DATA UNDER STUDY

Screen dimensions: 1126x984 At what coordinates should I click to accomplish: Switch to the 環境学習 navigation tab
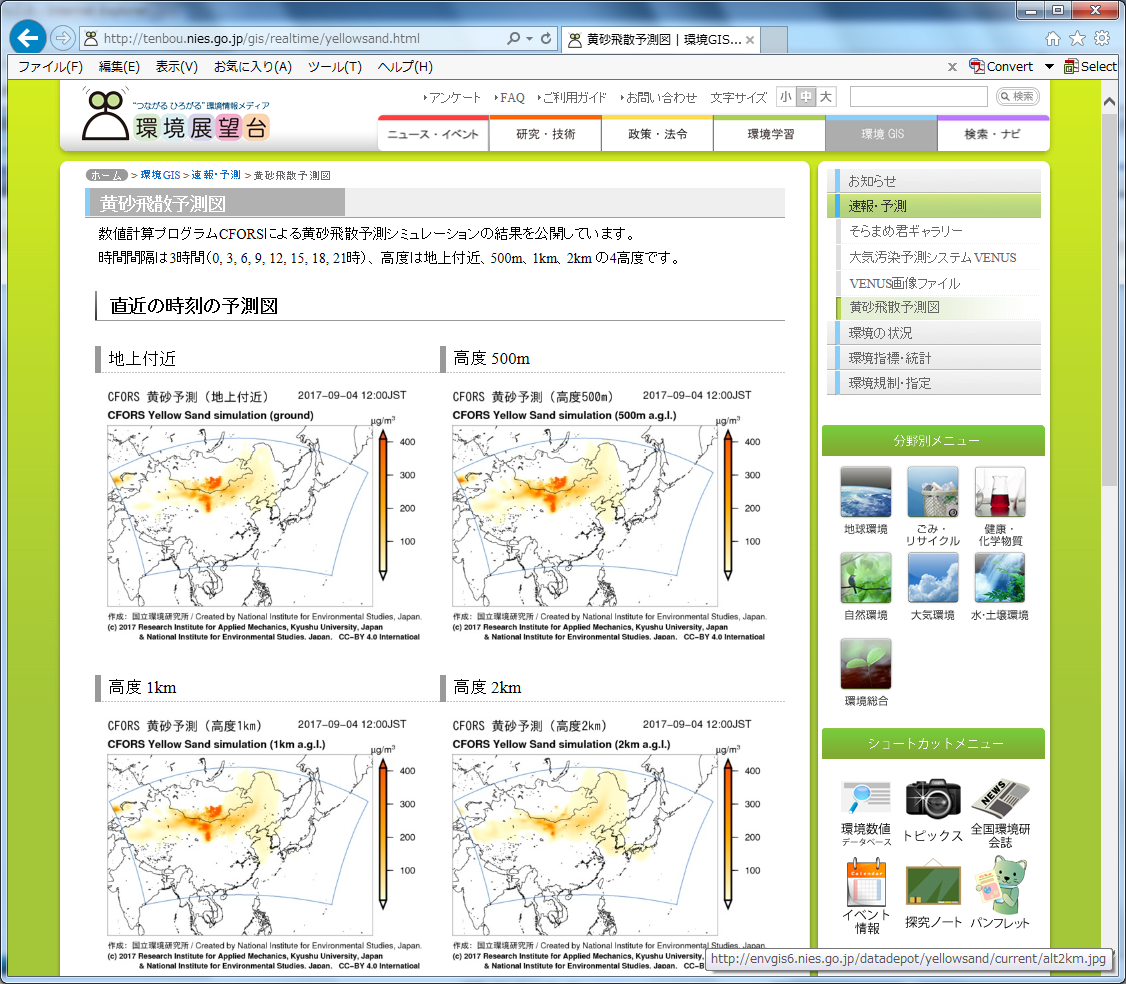[769, 134]
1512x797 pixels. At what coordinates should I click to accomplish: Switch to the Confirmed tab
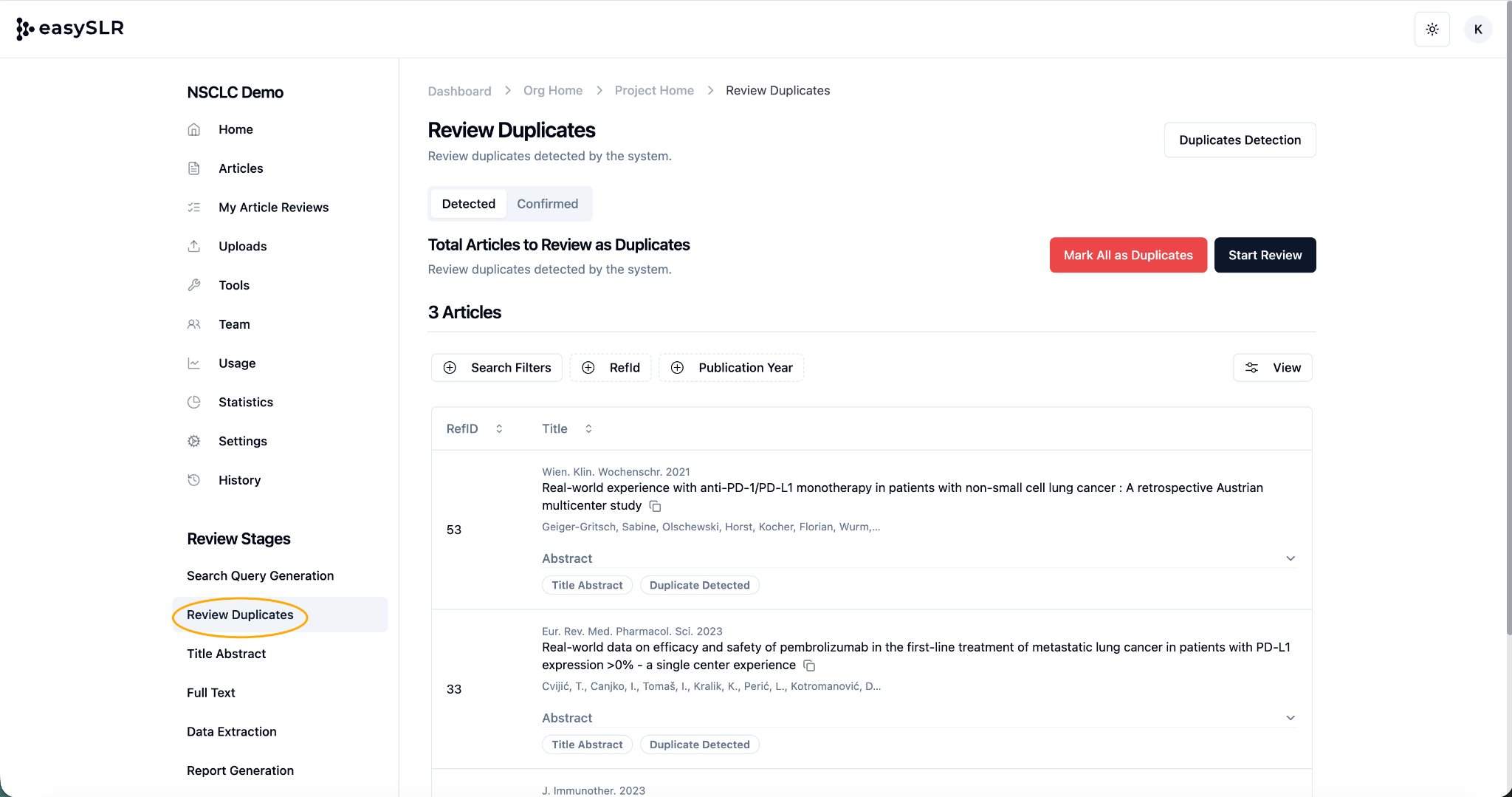547,204
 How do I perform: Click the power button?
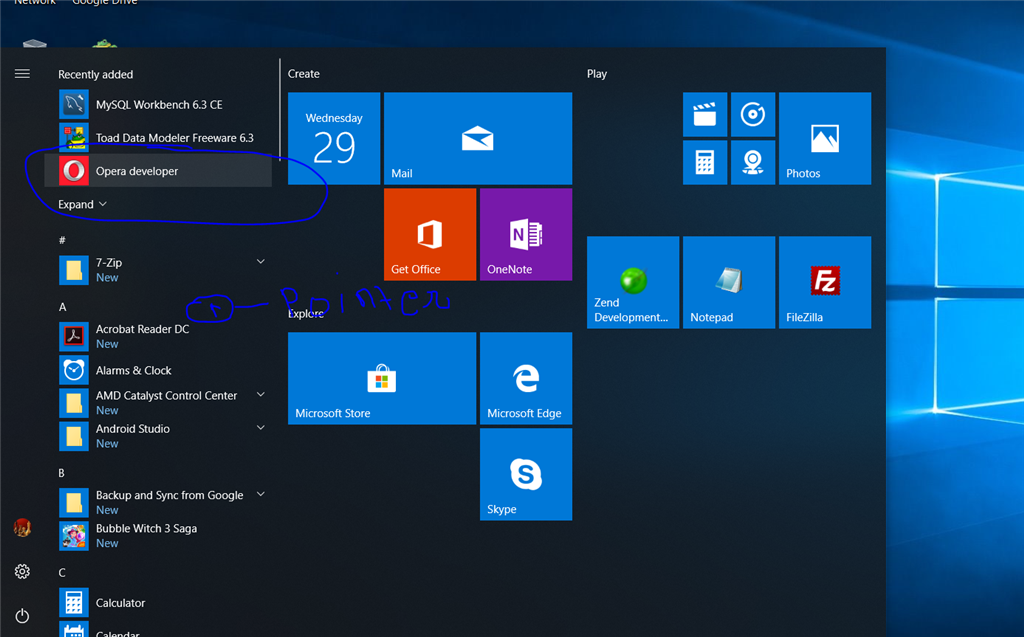tap(22, 616)
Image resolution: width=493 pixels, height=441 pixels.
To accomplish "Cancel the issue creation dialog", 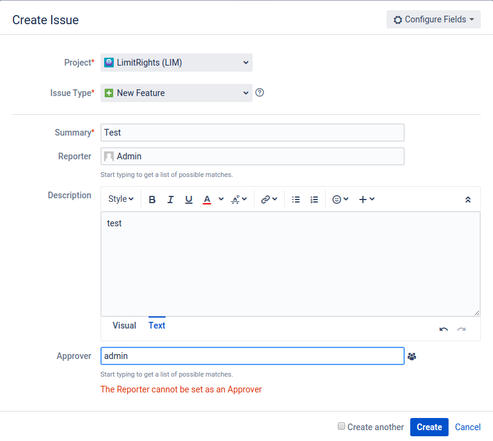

EXERCISE DETAILS
Each record should be printed again precisely, though not its pictures.

COMPLETED TASK
Screen dimensions: 1126x984 At what coordinates should I click to accomplish: Switch to the 環境学習 navigation tab
[769, 134]
1512x797 pixels. At what coordinates should I click to accomplish: Switch to the Confirmed tab
547,204
 How do I perform: Click the power button?
tap(22, 616)
Image resolution: width=493 pixels, height=441 pixels.
To accomplish "Cancel the issue creation dialog", 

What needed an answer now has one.